Je ne connais rien de la Biélorussie, sinon qu’on l’appelle la dernière dictature d’Europe. Mais il n’y a pas besoin de connaître le pays pour comprendre l’histoire : une jeune femme veut quitter une société patriarcale, conservatrice, bornée, elle rêve d’Amérique. Non pas l’Amérique empirique, mais un pays où elle pourrait être libre, s’adonner à sa passion, avoir un peu d’argent.
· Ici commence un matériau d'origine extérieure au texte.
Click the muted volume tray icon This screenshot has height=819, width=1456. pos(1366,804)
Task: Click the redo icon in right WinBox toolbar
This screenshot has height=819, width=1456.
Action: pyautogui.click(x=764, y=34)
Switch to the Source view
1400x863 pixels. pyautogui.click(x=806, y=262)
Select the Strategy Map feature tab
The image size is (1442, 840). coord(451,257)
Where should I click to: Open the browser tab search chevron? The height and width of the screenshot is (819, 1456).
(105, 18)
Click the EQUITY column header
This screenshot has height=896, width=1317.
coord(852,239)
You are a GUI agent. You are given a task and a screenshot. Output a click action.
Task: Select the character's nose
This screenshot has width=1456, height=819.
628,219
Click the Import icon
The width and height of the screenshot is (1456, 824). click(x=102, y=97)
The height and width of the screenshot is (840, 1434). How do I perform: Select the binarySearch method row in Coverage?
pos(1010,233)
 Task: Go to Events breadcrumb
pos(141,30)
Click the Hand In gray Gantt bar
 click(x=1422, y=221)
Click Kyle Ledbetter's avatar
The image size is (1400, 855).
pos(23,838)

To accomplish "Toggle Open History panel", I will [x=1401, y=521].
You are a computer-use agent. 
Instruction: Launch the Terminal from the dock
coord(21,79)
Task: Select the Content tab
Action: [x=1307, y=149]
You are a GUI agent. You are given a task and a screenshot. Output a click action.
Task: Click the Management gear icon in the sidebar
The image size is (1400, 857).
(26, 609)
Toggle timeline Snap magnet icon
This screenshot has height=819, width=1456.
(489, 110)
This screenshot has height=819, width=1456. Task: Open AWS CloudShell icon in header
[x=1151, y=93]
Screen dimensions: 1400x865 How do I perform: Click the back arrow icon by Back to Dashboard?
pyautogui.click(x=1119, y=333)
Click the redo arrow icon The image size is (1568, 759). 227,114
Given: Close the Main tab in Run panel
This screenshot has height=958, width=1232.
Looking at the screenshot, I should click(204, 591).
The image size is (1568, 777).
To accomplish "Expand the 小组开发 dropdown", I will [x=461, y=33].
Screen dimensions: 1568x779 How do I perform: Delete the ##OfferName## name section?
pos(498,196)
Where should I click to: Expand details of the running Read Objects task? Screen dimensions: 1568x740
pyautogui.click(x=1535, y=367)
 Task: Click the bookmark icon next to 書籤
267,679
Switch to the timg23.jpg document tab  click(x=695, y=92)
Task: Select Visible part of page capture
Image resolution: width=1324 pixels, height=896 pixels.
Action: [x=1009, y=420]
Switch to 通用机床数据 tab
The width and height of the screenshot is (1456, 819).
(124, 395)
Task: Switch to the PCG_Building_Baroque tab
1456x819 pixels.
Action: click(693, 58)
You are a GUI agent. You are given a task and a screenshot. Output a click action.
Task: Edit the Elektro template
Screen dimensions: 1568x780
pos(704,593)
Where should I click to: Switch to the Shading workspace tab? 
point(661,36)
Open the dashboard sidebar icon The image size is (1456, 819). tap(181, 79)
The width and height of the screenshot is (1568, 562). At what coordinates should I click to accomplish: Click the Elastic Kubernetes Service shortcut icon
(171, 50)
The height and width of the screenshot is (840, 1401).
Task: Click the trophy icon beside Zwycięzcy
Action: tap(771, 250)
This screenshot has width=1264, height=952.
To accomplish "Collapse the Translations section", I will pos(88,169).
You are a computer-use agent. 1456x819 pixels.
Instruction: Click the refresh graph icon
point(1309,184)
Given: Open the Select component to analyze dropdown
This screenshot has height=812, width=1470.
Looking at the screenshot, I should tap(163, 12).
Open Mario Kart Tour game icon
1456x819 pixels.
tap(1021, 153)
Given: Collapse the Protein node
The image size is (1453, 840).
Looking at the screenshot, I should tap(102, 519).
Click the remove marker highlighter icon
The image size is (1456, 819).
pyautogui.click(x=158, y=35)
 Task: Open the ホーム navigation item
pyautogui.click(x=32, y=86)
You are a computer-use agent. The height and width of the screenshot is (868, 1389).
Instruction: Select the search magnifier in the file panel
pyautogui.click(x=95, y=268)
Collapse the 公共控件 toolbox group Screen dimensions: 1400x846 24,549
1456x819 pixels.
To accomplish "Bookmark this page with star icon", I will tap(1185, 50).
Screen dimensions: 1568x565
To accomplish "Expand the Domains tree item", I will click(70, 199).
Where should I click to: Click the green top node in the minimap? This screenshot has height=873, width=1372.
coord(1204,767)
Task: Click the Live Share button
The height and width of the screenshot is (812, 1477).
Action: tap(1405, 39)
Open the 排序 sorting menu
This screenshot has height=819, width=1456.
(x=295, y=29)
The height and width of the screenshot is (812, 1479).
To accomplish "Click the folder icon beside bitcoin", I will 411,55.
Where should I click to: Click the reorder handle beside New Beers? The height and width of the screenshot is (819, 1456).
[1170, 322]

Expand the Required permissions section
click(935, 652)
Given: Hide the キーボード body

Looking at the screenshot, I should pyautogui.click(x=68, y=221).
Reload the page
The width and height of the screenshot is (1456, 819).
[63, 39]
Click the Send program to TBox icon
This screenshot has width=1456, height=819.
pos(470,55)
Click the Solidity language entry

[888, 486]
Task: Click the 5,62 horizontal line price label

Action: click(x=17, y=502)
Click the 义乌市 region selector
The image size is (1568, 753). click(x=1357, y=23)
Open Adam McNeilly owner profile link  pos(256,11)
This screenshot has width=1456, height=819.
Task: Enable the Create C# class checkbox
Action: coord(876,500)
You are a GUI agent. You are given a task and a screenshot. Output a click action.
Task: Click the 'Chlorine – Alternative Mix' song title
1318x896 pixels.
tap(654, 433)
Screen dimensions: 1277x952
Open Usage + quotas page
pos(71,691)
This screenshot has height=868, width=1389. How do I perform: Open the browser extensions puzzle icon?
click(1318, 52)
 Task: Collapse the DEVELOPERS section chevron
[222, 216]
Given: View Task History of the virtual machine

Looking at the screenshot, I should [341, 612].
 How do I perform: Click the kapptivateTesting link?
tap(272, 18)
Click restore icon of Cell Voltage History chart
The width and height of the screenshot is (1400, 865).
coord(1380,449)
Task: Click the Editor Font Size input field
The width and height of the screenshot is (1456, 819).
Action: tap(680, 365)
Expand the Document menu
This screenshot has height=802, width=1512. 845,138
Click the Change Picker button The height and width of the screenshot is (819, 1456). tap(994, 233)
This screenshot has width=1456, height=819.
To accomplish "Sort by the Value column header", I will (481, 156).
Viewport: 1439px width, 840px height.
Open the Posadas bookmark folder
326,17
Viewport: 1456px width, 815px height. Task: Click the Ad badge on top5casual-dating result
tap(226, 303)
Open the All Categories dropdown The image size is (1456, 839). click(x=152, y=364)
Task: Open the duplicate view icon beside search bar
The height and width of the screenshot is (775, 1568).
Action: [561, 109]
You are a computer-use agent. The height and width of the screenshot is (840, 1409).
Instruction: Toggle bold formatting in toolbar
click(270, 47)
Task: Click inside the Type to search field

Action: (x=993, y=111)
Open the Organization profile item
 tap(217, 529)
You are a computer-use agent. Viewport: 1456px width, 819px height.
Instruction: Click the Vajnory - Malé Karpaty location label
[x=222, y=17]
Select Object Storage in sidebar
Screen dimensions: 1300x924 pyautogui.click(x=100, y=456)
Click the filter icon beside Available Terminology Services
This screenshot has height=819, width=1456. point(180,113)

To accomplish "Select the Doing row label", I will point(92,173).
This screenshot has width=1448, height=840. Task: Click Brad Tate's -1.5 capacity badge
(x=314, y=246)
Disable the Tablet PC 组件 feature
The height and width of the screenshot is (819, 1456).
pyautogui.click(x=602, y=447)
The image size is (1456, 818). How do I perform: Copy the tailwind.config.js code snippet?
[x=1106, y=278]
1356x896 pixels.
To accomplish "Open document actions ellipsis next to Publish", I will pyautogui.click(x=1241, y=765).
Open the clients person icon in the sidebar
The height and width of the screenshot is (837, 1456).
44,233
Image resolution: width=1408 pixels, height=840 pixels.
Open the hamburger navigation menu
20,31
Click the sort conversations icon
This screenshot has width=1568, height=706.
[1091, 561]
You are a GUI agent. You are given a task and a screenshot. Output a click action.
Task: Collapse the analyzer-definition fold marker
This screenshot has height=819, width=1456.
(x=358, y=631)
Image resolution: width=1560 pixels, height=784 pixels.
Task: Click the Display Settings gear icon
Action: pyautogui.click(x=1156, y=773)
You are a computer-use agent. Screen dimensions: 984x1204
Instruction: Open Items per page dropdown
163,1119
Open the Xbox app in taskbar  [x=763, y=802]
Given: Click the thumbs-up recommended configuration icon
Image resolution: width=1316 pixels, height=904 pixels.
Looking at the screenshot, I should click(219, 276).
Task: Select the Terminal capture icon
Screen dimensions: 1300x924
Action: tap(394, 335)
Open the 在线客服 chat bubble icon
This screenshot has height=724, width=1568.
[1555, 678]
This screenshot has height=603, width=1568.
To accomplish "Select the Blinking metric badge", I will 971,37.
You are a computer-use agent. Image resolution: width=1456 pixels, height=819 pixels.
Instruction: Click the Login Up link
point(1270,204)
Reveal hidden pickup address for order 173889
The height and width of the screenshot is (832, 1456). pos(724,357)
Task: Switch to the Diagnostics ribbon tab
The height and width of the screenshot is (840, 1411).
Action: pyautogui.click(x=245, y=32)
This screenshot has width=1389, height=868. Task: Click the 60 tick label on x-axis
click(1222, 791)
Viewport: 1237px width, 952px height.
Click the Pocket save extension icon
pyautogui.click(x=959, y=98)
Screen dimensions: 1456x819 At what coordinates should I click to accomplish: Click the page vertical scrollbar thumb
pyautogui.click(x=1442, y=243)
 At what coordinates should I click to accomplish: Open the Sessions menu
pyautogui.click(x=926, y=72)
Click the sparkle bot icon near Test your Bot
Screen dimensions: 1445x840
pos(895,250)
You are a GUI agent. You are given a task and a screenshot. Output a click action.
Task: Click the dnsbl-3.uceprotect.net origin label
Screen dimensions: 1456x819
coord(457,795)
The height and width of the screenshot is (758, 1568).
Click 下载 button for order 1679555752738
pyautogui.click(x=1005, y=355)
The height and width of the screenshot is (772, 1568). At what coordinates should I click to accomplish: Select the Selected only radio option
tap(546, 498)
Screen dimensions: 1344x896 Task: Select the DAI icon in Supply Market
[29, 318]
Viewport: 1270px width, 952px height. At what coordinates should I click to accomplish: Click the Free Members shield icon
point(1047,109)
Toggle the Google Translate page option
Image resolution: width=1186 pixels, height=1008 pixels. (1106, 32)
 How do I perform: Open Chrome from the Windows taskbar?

On la suit dans sa tentative pour obtenir un visa. Une erreur l’amène à débarquer dans un village, Khrustal, dans une famille sur le point de célébrer un mariage. Le contraste est à la fois moral, idéologique et esthétique. Son look détone aussi bien à Minsk qu’à Khrustal, et ses rêves sont incompréhensibles pour les personnes qu’elle rencontre. Il n’y a pas (ou plus) de solidarité entre les habitant.es. Tout le monde est obsédé par la récolte d’un petit profit personnel, la faim guette, on n’a rien sans rien. Mais surtout, c’est une société patriarcale, violente, où une femme libre ne pourrait jamais se sentir bienvenue, ou ne serait-ce qu’en sécurité.
Je crois que n’importe qui ayant passé du temps dans un pays sans imagination peut comprendre la colère d’Evelina. Le film est à la fois mélancolique, et acharné. C’est l’humeur de tous.tes celleux qui doivent s’arracher à leur milieu pour respirer.